+++ Dataset content
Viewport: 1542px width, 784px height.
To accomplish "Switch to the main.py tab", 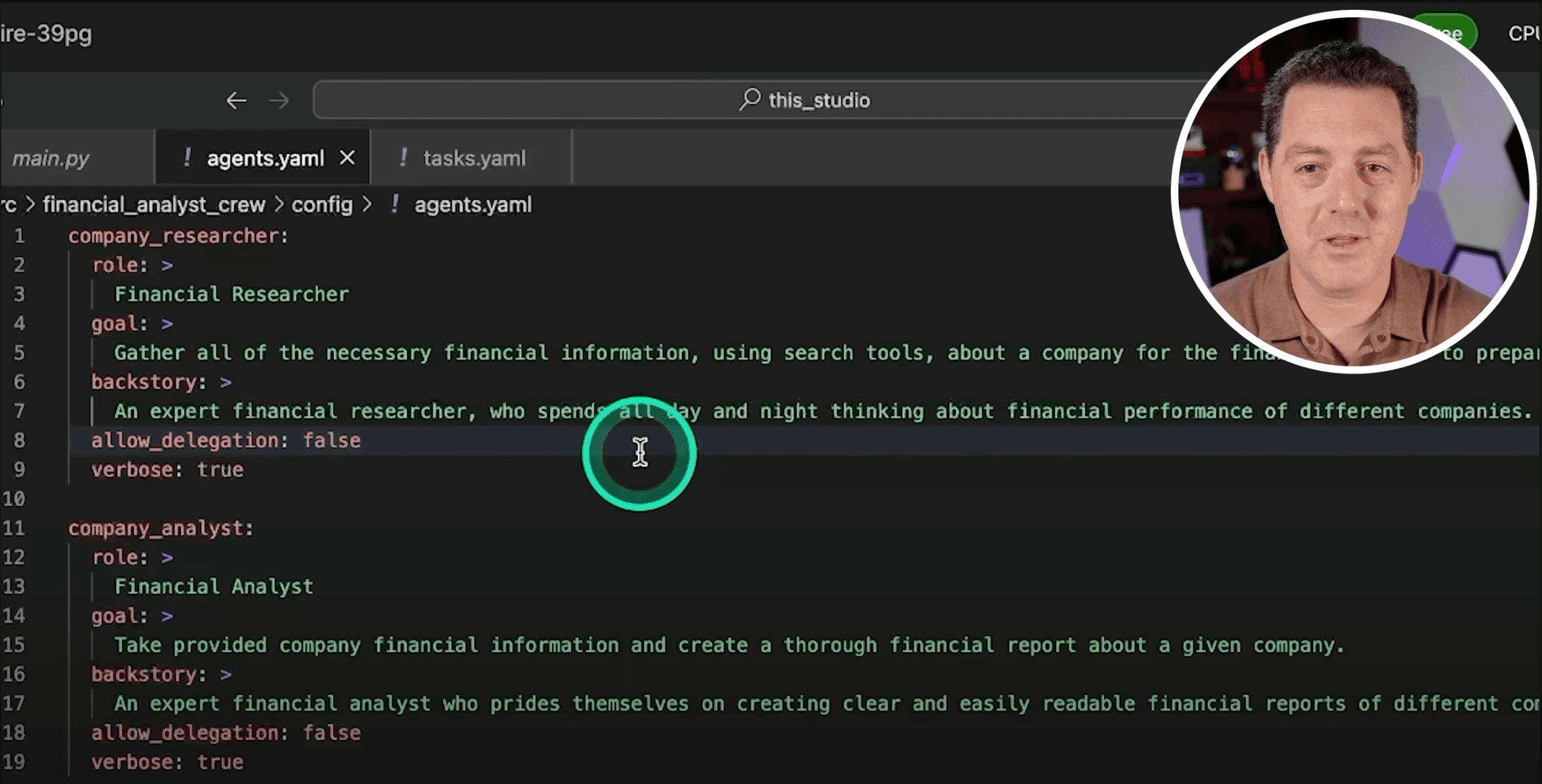I will click(51, 159).
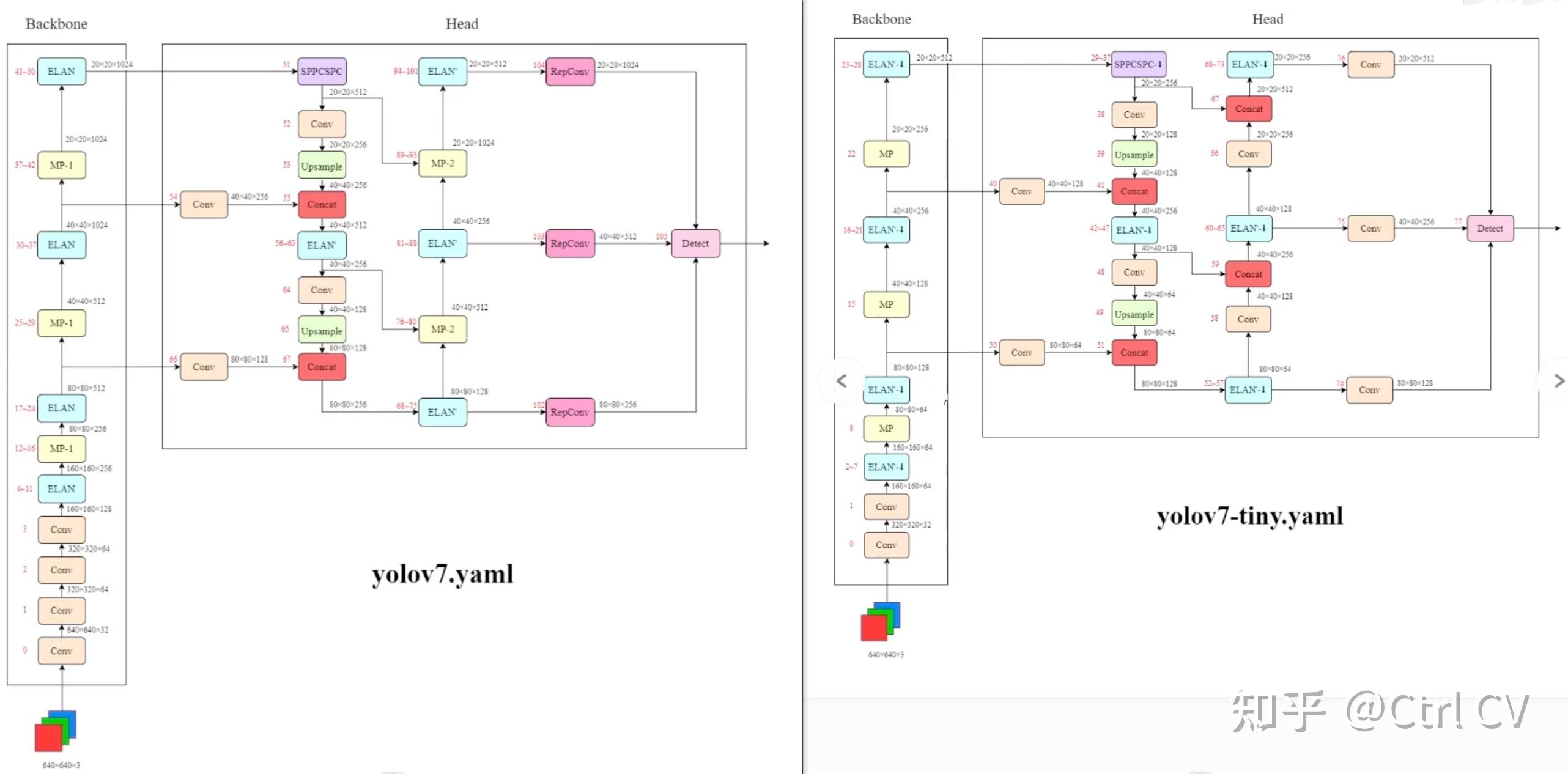Viewport: 1568px width, 774px height.
Task: Click the RepConv block numbered 104
Action: tap(569, 72)
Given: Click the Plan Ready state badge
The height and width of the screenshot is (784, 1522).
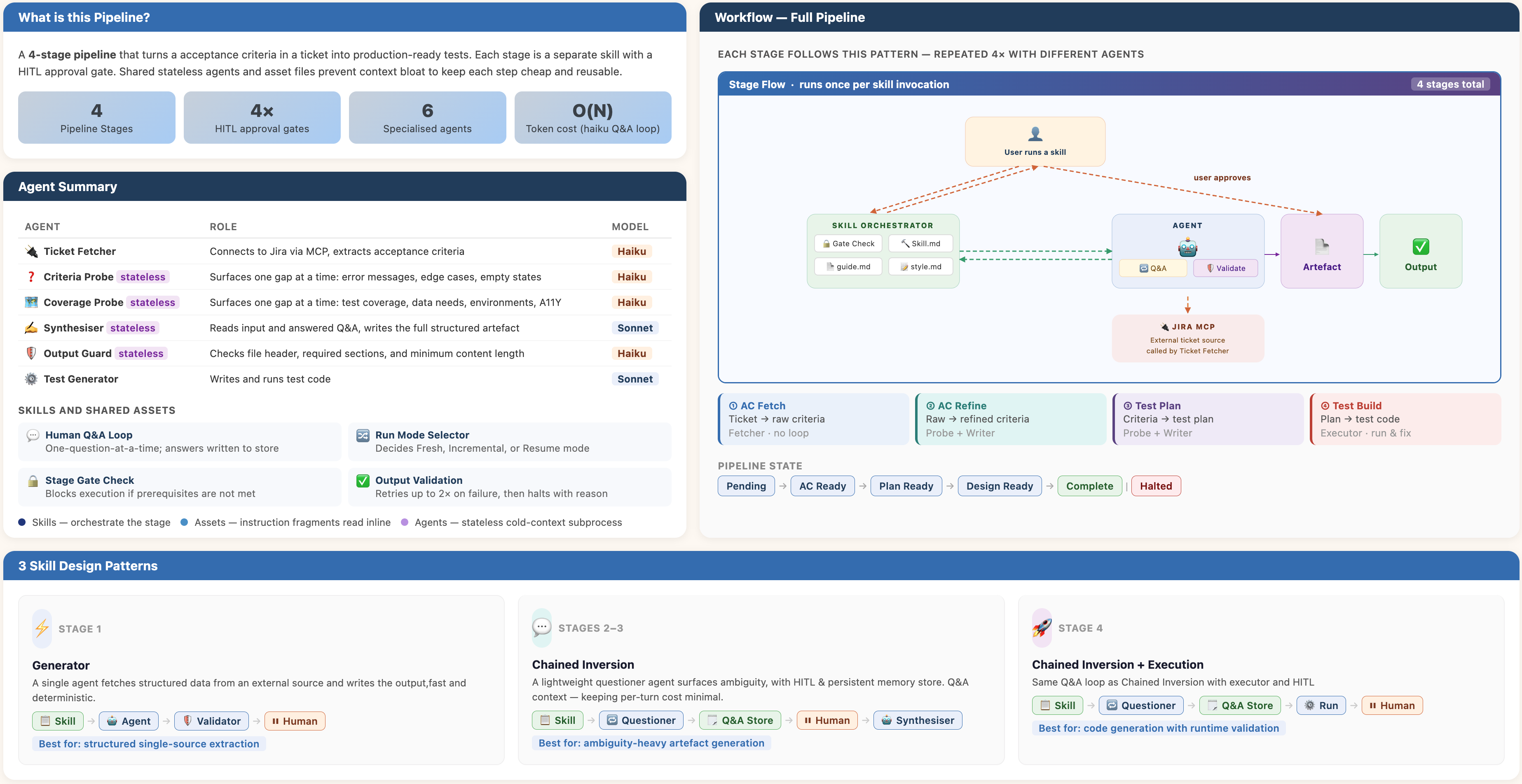Looking at the screenshot, I should (906, 486).
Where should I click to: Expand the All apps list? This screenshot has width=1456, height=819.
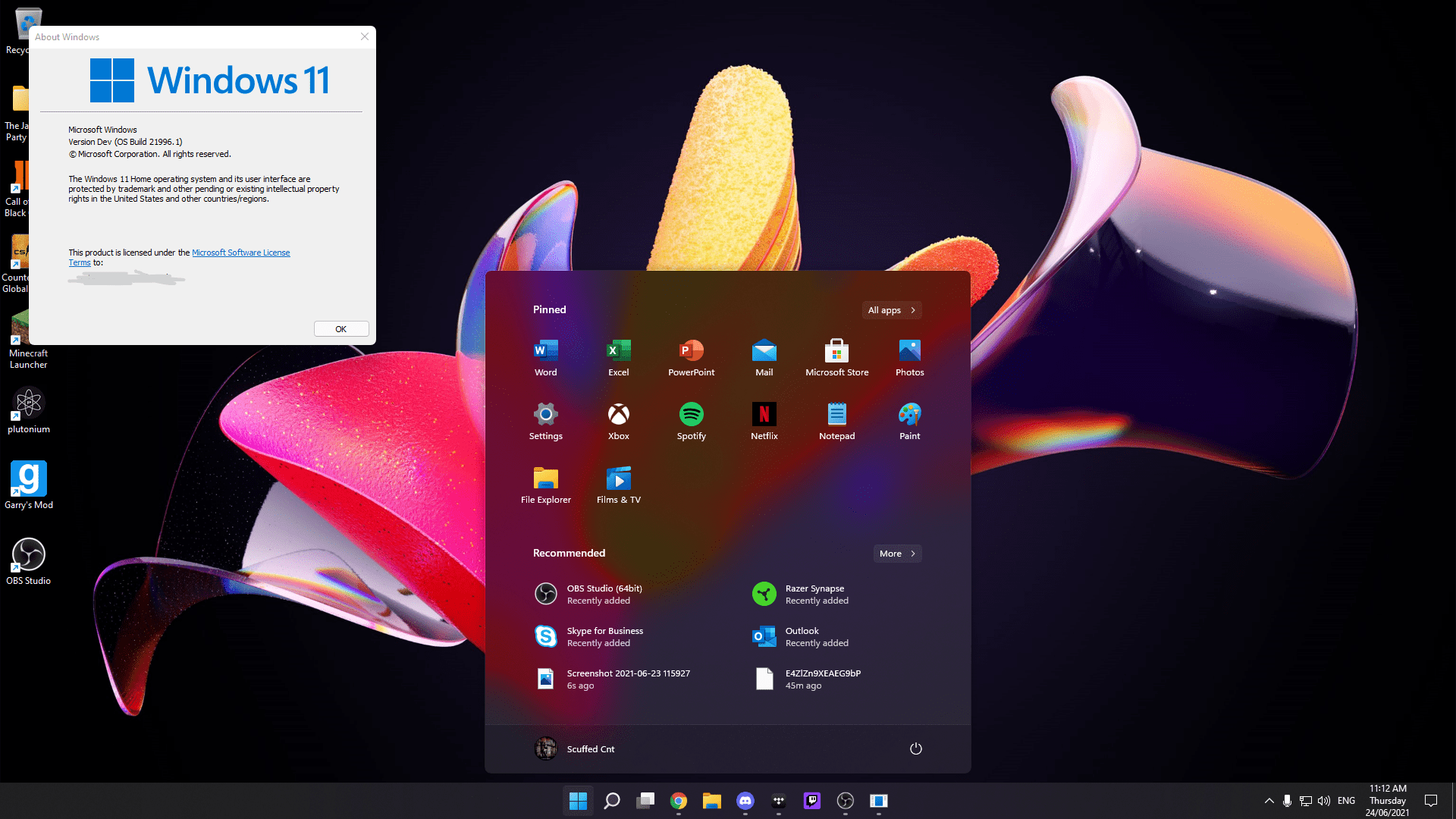[891, 309]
++++++
* _Exercise prompt_
Write out again only the lines from the line that contains "The height and" through the last line of the records, both ends included, without any of the pictures.

* _Result_
The height and width of the screenshot is (784, 1522).
Looking at the screenshot, I should (906, 486).
Where should I click to: Expand the All apps list? This screenshot has width=1456, height=819.
[891, 309]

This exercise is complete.